* [PROBLEM TO SOLVE]: Turn the data below into a JSON list of strings, one string per line with blank lines dropped, starting with the line that contains "Identify the location of menu-item-download: Download." and going on through the line that contains "pyautogui.click(x=323, y=290)", both of those lines included.

• • • • •

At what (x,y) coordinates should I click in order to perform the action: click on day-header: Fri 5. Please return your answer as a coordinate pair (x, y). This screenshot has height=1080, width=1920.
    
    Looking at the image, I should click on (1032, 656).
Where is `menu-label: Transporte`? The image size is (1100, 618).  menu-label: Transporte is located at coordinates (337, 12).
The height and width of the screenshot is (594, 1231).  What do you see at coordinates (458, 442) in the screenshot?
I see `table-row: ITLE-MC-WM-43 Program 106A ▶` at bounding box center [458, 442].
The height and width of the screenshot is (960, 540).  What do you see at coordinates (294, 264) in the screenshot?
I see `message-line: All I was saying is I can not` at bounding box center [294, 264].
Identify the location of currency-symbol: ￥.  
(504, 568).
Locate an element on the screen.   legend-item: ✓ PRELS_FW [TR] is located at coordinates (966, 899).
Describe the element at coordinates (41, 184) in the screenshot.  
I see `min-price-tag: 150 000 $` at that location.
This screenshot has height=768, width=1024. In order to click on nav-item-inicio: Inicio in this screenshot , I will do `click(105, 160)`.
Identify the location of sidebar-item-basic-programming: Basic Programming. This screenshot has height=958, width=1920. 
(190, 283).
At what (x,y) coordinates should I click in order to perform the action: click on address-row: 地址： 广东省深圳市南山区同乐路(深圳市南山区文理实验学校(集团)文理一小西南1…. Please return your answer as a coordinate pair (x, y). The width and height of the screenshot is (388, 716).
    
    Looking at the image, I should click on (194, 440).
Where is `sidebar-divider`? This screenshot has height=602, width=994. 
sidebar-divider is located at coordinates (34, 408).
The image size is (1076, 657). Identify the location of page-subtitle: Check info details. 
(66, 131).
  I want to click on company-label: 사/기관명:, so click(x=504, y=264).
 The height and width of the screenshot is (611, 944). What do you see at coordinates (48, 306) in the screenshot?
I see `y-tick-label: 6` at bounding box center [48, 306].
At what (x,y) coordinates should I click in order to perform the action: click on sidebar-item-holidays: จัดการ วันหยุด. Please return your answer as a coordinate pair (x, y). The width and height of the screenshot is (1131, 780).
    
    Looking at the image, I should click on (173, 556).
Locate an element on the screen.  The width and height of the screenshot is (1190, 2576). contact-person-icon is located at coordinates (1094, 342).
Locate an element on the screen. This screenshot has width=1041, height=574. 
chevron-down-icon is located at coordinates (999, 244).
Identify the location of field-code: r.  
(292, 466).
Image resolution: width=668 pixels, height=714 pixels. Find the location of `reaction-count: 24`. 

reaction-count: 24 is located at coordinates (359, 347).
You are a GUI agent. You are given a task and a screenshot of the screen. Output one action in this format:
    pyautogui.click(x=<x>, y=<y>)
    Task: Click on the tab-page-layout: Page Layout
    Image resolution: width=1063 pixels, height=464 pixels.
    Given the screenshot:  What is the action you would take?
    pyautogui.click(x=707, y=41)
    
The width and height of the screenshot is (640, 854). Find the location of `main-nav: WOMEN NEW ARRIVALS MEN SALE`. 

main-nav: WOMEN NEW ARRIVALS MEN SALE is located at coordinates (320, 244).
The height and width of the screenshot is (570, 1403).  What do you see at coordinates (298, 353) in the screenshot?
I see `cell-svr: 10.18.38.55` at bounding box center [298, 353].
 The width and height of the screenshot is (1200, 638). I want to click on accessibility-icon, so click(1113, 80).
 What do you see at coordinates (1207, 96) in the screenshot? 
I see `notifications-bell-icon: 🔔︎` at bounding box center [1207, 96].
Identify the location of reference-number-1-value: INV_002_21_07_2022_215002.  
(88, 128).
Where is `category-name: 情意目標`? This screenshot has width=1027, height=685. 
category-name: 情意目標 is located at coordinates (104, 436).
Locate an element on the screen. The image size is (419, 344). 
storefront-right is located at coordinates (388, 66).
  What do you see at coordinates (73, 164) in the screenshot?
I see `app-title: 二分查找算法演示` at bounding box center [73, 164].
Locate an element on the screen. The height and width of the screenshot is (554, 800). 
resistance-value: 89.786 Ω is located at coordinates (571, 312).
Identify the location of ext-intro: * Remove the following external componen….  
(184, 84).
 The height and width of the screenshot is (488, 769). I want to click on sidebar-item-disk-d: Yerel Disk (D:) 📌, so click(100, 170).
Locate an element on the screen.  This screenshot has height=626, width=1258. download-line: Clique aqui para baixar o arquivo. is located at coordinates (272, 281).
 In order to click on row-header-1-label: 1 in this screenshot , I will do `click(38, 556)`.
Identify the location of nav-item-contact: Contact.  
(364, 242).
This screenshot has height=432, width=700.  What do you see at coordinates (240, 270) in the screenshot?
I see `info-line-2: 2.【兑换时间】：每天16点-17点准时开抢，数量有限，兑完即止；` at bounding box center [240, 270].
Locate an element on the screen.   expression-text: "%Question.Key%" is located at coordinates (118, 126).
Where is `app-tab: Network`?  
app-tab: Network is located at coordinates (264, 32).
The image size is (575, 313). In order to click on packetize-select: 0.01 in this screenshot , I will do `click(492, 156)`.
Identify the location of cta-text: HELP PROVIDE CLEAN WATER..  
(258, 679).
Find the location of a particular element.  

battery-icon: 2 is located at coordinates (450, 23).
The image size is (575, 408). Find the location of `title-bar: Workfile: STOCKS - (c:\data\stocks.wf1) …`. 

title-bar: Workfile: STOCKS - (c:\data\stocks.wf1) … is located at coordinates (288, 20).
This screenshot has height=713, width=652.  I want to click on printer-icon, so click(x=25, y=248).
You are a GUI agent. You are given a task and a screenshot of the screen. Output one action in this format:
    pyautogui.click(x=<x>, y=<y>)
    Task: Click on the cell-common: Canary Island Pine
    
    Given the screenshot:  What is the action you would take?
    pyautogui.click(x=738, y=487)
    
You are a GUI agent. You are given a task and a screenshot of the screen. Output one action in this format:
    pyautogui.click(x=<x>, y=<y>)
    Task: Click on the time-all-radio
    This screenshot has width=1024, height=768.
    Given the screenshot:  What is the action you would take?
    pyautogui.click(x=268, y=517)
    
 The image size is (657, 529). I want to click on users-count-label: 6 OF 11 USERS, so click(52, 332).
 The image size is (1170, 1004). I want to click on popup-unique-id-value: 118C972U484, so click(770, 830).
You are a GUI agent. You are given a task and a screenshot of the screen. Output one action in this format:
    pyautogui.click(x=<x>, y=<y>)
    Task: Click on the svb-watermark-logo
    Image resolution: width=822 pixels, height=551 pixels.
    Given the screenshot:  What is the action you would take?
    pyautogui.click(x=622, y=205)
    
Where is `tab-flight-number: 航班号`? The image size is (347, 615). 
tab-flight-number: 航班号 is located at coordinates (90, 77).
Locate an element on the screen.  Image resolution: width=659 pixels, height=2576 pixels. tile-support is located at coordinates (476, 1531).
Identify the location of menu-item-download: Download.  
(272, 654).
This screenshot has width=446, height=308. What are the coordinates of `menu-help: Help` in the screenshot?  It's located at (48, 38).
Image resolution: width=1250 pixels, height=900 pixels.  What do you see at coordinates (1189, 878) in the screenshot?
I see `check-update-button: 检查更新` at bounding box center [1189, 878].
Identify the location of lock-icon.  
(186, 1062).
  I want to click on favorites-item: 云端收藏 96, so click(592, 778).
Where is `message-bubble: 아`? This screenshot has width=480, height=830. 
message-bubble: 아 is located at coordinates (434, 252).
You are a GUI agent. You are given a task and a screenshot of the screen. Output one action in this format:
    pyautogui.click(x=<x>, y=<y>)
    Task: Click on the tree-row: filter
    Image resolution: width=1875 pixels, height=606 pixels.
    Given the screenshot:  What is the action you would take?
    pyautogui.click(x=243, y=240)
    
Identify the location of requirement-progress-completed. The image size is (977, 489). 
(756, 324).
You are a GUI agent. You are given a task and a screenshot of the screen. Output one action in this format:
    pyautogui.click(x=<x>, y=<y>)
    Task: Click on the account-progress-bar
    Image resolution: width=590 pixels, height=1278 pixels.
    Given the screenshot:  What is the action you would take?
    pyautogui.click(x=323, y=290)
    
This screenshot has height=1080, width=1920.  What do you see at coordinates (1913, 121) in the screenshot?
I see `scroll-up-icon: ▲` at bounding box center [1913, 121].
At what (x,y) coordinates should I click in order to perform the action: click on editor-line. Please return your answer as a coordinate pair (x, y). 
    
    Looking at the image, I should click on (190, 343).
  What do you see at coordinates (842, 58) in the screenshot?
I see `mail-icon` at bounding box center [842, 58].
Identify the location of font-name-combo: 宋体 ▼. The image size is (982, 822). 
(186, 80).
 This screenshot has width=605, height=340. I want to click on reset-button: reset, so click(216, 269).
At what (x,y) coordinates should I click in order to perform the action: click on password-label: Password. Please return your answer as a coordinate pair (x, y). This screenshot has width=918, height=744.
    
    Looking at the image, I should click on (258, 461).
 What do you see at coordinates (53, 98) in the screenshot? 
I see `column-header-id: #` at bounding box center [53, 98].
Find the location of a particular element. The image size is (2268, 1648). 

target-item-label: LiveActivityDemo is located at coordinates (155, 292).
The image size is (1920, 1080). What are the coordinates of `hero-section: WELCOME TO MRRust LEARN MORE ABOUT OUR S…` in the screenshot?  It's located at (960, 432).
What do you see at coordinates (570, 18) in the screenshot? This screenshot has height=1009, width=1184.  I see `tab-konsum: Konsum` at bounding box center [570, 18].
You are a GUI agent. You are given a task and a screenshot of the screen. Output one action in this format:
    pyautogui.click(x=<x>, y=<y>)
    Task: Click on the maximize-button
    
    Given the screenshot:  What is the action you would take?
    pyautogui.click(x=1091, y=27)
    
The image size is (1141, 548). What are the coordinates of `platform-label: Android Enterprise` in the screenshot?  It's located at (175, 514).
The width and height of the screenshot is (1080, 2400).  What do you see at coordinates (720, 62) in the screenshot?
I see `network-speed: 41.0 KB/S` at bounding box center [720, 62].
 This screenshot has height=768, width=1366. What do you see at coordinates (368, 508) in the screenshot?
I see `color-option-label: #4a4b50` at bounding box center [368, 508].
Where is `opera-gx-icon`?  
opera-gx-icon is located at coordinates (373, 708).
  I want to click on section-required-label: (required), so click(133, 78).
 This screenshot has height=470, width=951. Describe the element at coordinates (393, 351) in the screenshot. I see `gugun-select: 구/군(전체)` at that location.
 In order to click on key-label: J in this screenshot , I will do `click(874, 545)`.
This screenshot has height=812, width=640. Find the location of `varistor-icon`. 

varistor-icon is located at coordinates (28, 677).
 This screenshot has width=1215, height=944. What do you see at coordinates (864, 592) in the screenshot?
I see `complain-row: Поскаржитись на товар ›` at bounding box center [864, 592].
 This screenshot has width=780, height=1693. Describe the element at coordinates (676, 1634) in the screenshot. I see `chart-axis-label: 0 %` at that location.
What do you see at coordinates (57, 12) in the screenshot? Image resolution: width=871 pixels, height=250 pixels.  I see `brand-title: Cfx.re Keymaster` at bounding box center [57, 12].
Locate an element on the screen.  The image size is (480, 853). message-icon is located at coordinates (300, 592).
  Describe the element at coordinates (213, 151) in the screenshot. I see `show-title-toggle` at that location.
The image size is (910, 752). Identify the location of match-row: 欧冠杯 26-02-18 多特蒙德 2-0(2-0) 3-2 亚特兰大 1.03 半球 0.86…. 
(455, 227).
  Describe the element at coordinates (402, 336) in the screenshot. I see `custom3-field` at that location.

• • • • •

* [RESULT OF THE TASK]:
[
  "Identify the location of menu-item-download: Download.  ",
  "(272, 654).",
  "This screenshot has width=446, height=308. What are the coordinates of `menu-help: Help` in the screenshot?  It's located at (48, 38).",
  "Image resolution: width=1250 pixels, height=900 pixels.  What do you see at coordinates (1189, 878) in the screenshot?",
  "I see `check-update-button: 检查更新` at bounding box center [1189, 878].",
  "Identify the location of lock-icon.  ",
  "(186, 1062).",
  "  I want to click on favorites-item: 云端收藏 96, so click(592, 778).",
  "Where is `message-bubble: 아`? This screenshot has width=480, height=830. ",
  "message-bubble: 아 is located at coordinates (434, 252).",
  "You are a GUI agent. You are given a task and a screenshot of the screen. Output one action in this format:",
  "    pyautogui.click(x=<x>, y=<y>)",
  "    Task: Click on the tree-row: filter",
  "    Image resolution: width=1875 pixels, height=606 pixels.",
  "    Given the screenshot:  What is the action you would take?",
  "    pyautogui.click(x=243, y=240)",
  "Identify the location of requirement-progress-completed. The image size is (977, 489). ",
  "(756, 324).",
  "You are a GUI agent. You are given a task and a screenshot of the screen. Output one action in this format:",
  "    pyautogui.click(x=<x>, y=<y>)",
  "    Task: Click on the account-progress-bar",
  "    Image resolution: width=590 pixels, height=1278 pixels.",
  "    Given the screenshot:  What is the action you would take?",
  "    pyautogui.click(x=323, y=290)"
]